• [Exercise] Would it be possible to write out each entry below exactly, without the pictures?

◇ ◇ ◇ ◇ ◇

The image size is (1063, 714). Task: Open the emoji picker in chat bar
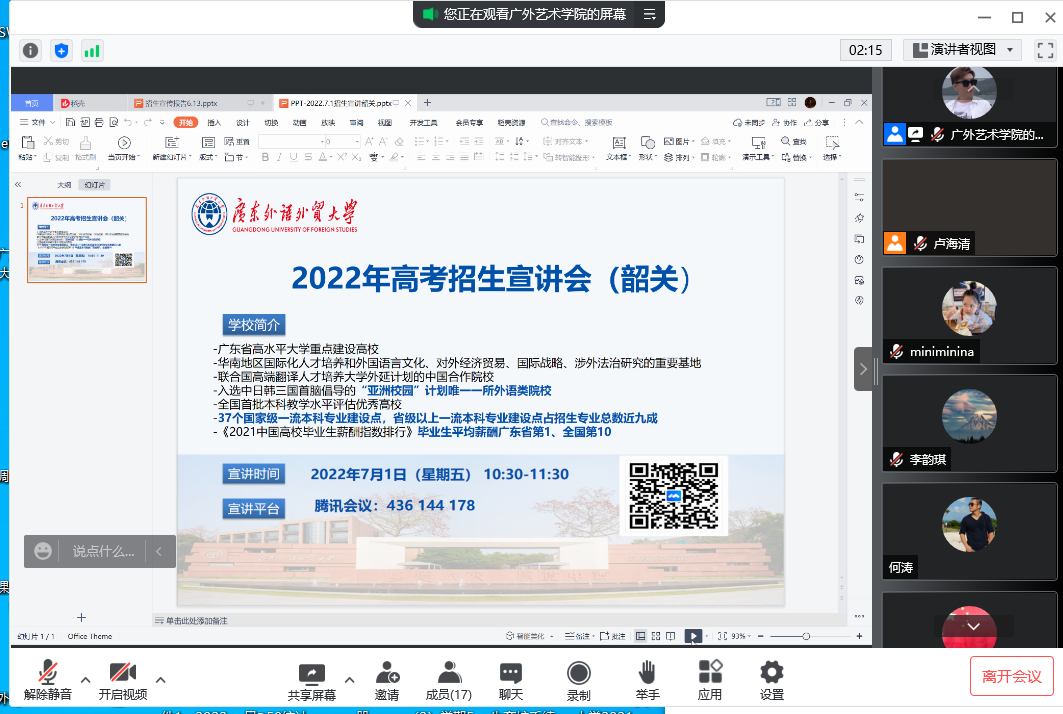pyautogui.click(x=43, y=551)
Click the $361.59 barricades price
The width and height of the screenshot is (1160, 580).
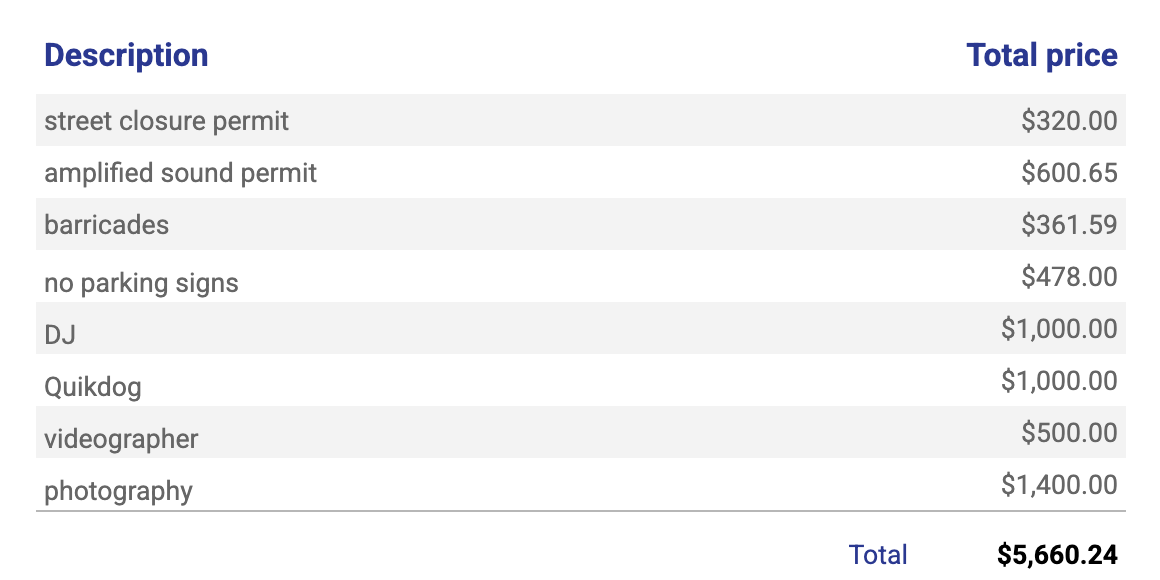click(x=1069, y=224)
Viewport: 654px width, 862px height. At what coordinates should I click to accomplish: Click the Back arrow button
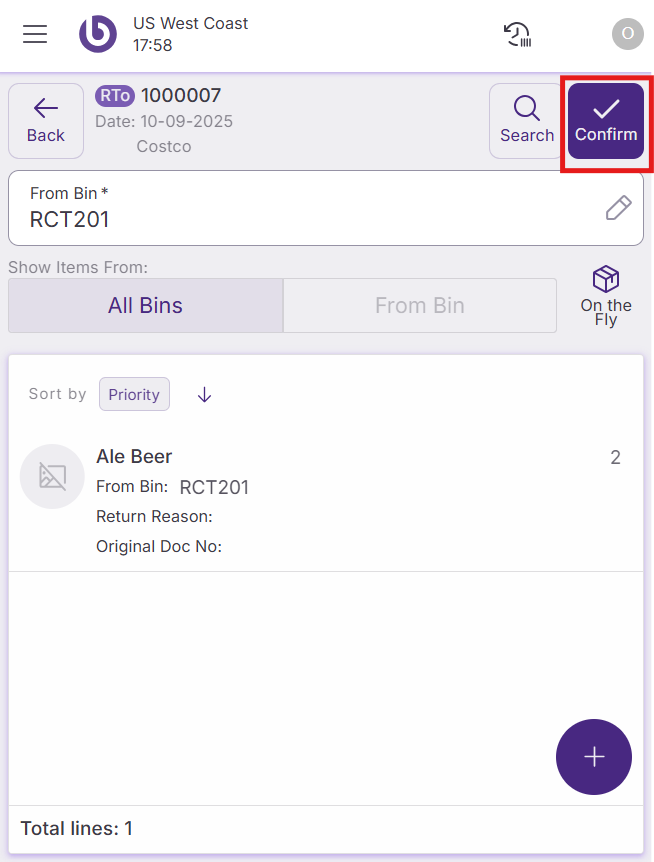point(46,121)
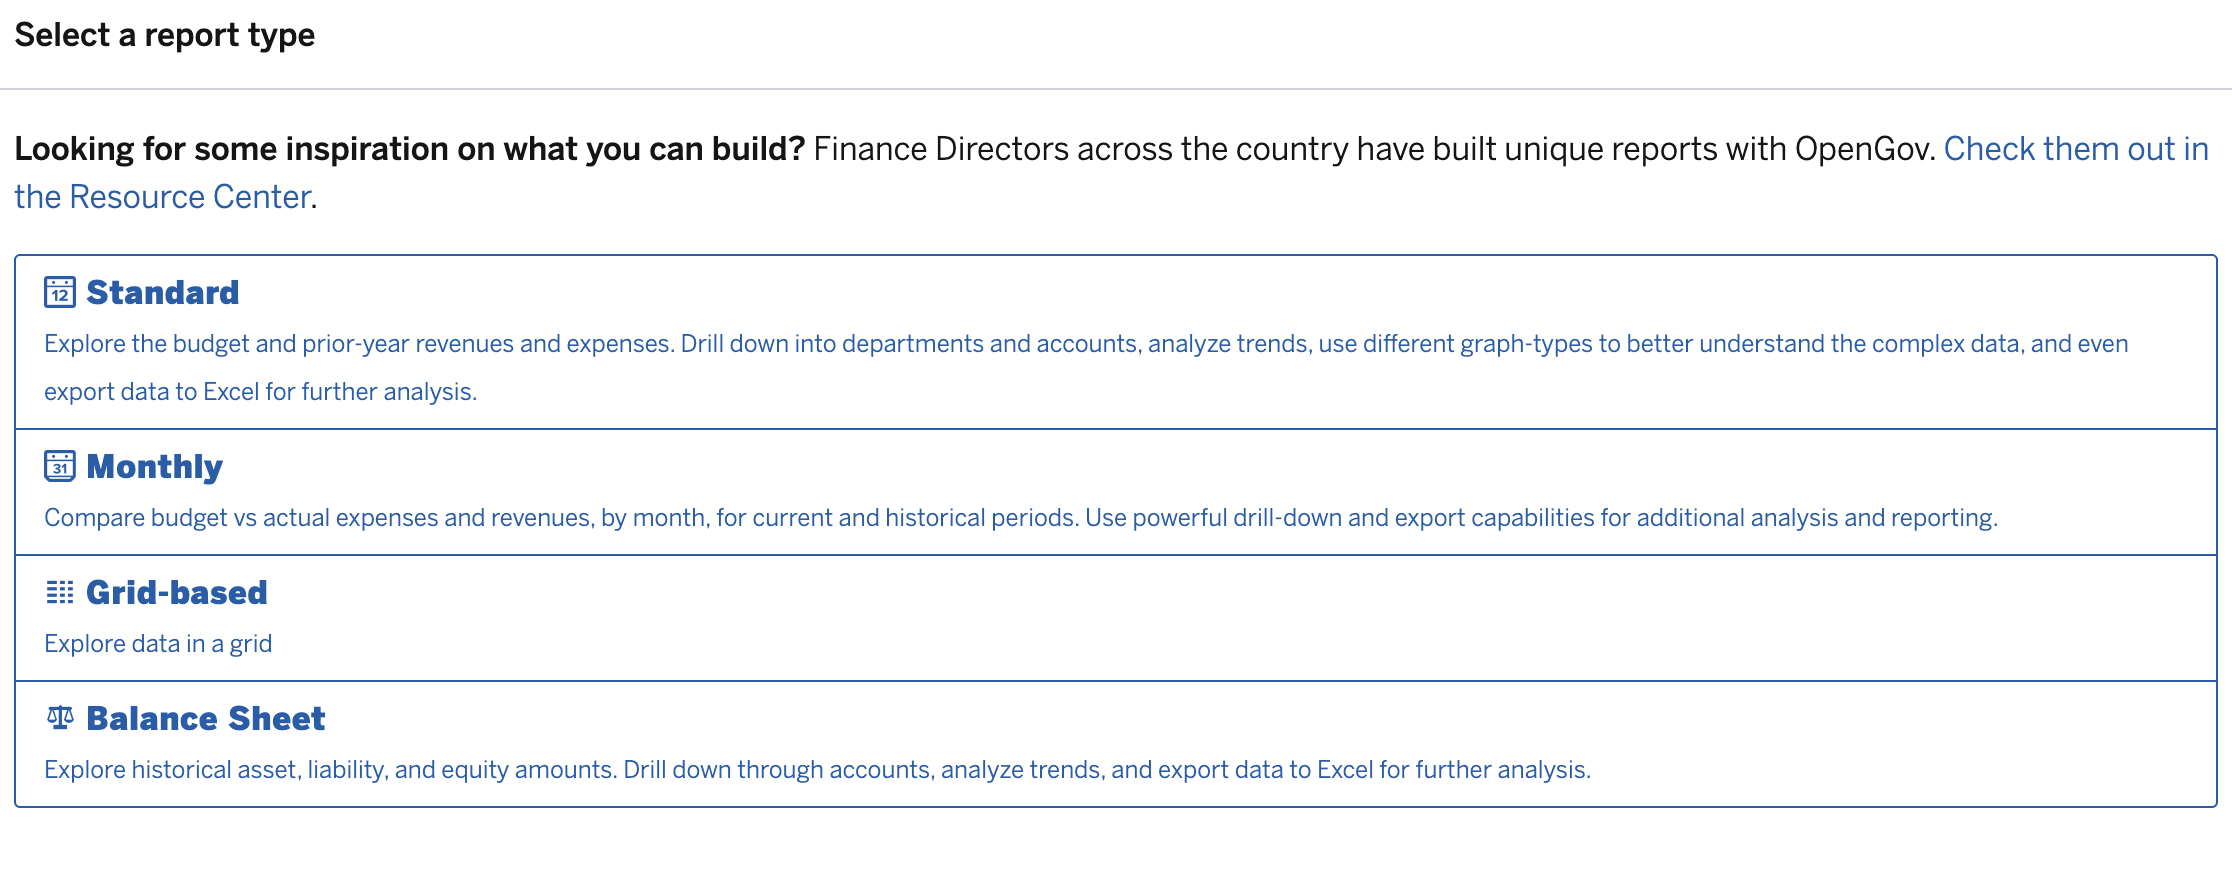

◇ ◇ ◇ ◇ ◇

• [Exercise output]
The image size is (1063, 714). Task: Open the emoji picker in chat bar
pyautogui.click(x=43, y=551)
Click the $361.59 barricades price
The width and height of the screenshot is (1160, 580).
click(x=1069, y=224)
Viewport: 654px width, 862px height. At what coordinates should I click to accomplish: Click the Back arrow button
point(46,121)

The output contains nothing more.